[Source excerpt]:
*****

Is that the next wave that we're going to see? Are we going to see a recruiter go to a mag company get 10 million or something? Feels like it's founder mode. Yeah. feels like it's founder mode. And then the question I had for you was that you know who's really good at spotting AI researcher talent? Venture capitalists.

So are the venture capitalists going to get poached and they're going to say, "Hey, yeah, you're making a lot of money as a GP at a tier one venture firm, but you want to come over to Meta and start doing recruiting and just bring these folks right in here. We can pay them out like it's liquidity event on day one.

" So how how does this all shape out? I think that I I don't know how the recruiter take shapes out. I I guess my perspective on this is like I think that high performing people in Silicon Valley have probably been uh underpaid relative to their performance because of things like comp bands for a long time.

And I think that if you think about it, you know, comp bands imply that uh everyone within a certain level is producing within some range, right? You know, maybe one to twox of each other. And I think anyone who's ever worked in a business knows that like that's just not true.

like there are people that are that you would uh do anything to keep within a level and then there's other people it's like okay if they left like you know we'll deal with it and so I actually think that the high performers have been you know mistreated for a long time so I'm actually quite happy with this idea of like if you are really uniquely good I mean I'm talking like truly otherworldly good you should get paid like you're otherworldly good and I think that one of the things you and I were talking about last night John that I think is also relevant is like these aren't guaranteed contracts.

*****

[Information shown]:
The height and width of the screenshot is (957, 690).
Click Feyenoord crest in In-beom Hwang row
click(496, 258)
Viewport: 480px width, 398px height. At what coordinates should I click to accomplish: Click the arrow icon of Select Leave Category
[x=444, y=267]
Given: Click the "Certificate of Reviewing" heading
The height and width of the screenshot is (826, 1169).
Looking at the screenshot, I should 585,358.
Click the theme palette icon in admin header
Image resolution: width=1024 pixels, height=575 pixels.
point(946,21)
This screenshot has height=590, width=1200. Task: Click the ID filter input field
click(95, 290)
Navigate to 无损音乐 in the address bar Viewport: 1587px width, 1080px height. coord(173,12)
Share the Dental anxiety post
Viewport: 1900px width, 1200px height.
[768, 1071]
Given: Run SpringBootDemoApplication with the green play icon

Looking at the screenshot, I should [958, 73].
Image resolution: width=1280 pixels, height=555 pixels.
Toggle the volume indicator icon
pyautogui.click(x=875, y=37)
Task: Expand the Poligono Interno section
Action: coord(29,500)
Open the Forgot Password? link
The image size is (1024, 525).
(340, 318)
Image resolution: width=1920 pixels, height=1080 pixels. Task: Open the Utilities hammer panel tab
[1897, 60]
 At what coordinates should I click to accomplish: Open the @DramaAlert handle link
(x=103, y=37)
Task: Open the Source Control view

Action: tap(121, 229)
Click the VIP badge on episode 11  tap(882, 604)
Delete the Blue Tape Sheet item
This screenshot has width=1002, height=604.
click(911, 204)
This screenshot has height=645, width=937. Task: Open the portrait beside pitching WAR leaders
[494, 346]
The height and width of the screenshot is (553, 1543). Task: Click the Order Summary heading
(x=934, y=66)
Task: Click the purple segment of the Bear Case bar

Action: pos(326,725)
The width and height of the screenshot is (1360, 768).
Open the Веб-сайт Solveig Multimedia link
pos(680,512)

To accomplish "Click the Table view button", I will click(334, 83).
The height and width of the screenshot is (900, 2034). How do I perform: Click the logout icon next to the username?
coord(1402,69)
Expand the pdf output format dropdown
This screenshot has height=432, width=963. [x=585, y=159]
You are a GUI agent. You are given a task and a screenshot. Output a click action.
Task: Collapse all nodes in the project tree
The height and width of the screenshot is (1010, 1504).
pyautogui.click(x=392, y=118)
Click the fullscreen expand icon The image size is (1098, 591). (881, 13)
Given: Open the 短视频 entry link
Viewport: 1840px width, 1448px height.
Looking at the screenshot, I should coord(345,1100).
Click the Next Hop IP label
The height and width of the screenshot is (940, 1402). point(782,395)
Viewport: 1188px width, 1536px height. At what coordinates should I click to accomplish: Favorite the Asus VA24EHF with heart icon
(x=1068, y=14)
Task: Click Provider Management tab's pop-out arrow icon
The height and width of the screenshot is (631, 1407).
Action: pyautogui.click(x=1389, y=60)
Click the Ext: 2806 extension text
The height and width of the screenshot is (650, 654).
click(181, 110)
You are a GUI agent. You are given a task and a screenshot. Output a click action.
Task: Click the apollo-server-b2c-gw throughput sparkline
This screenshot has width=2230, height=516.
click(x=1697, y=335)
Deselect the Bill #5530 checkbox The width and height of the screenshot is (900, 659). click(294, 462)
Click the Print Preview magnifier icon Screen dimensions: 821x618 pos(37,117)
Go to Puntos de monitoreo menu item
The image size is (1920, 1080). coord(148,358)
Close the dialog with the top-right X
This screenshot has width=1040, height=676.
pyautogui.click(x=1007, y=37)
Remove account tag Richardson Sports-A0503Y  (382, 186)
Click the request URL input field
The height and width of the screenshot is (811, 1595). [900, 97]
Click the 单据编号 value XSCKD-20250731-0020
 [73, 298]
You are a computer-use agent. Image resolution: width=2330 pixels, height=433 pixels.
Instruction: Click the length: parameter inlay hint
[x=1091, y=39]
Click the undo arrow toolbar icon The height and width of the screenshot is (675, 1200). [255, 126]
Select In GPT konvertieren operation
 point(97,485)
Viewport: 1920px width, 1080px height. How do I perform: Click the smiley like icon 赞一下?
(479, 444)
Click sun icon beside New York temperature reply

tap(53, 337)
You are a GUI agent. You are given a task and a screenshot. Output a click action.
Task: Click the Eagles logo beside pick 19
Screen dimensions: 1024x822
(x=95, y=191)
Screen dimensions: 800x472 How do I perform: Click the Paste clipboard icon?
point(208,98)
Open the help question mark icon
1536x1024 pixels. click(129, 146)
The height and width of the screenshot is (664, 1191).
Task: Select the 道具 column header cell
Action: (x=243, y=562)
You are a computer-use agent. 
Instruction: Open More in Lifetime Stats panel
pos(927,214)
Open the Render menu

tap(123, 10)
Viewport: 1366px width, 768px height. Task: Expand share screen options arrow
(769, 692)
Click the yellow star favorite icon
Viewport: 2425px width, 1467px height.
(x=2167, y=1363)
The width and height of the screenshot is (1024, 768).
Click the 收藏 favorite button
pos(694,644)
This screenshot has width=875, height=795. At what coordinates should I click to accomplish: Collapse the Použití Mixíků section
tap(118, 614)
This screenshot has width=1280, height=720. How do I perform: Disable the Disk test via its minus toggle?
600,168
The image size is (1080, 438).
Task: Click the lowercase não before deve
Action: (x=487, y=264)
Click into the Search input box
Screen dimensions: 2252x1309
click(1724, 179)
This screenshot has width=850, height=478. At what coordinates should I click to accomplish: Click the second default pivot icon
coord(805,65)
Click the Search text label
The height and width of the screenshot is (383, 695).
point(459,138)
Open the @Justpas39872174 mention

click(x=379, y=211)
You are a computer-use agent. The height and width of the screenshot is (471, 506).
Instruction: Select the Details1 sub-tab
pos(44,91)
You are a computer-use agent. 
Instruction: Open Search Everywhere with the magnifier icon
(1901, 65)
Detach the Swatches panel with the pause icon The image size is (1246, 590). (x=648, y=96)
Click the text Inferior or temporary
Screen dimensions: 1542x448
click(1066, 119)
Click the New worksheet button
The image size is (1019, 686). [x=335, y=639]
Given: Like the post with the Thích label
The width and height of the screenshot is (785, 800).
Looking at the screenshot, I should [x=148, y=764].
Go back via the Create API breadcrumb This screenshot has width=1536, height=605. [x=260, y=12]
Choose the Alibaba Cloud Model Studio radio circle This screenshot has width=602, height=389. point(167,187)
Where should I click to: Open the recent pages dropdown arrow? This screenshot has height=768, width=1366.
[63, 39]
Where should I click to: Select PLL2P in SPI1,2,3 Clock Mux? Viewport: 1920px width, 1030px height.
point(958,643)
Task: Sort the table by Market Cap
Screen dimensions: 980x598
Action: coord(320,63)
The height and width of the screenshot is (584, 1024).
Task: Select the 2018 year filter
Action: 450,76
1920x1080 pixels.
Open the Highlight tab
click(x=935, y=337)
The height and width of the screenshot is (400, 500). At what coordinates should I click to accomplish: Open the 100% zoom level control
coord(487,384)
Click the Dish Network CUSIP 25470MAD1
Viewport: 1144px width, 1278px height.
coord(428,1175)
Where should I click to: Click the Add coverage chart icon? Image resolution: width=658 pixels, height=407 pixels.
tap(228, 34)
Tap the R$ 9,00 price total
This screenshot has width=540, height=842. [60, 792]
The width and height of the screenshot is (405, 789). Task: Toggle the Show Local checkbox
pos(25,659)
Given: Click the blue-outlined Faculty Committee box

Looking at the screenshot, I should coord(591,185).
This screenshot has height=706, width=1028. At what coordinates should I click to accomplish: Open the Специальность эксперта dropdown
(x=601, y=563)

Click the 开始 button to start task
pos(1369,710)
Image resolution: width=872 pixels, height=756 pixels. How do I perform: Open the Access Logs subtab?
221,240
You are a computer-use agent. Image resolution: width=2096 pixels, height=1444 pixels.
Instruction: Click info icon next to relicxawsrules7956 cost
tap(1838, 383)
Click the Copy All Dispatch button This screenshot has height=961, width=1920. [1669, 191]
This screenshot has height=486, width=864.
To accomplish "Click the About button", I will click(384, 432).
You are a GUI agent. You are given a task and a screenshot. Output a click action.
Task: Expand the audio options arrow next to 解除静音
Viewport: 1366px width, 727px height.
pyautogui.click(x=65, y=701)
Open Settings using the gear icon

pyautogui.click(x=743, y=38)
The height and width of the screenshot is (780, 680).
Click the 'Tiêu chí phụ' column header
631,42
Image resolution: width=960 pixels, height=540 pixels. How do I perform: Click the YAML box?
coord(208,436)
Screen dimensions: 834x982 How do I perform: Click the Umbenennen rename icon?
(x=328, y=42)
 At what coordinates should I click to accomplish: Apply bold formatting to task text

*****

[List of tasks]:
[1] In the conversation excerpt on AI talent pay, who is named as really good at spotting AI researcher talent?
[2] Continue the conversation excerpt on AI talent pay from its last sentence.

[In response]:
[1] Venture capitalists.

[2]
They're vesting every month. If someone if you think someone is life-changingly good and they turn out not to be life-changingly good, they don't have to work there anymore and you don't have to pay them anymore.

And so, I actually think that like I think that to me the big thing that you actually people have comp bands because they want harmony and they don't want to explain to somebody that somebody else is performing better.

If you're going to do this, I think all you have to be willing to do to the other person who's not getting paid like that is like, look, I might be wrong, but you're not producing like the $und00 million player.

And you might think you are, but you got to make it more obvious because we're going to have a few hundred million dollar players. And those $100 million players are changing the entire trajectory of what we're doing.

But yeah, like you know what, there's money in the banana stand if you want to go and produce like a hund00 million player. I guess my the one one thought on the Lavar Ball analogy is like a big question we've been kind of debating is will these same types of offers exist in 5 years, 10 years, will they exist in a year?

Is this his momentary blip? It's like Lavar Ball had his sons and Lavar Ball played basketball. I don't think he played in the NBA, but he knew that in 18 years he wanted his he wanted to be watching his sons play in the NBA, and he knew it'd be a pretty good job.

I think the big question now is, you know, how sustainable is it for uh top talent to be, you know, we've always joked on the show that that Tim Cook is felt underpaid, right?

running running the most important consumer tech company in the world uh making less than uh uh you know or making about the same as Otani who's hitting hitting a baseball which is important and good but it's around $75 million a year for Tim Cook's salary and one tariff negotiation going correctly is a $200 billion proposition on market cap easily like no one debates that that if he has a good conversation with the president he can save the company from losing 200 billion or add 200 billion in a quarter like pretty easily with because he's from such a high base.

It's a it's a multi- trillion dollar company. Yeah. So Jordy, I guess to your question, I don't know on the AI researcher side if this will still be the case in five years because I think the input to it is sort of like you believe that one of these people can change the trajectory of your company, right?

Even on like a scaled company, right? And I think that uh or they can make your investment in the capex you know that you're doing on the GPU side that you can make that more valuable. I think I don't know if that will exist in 5 years.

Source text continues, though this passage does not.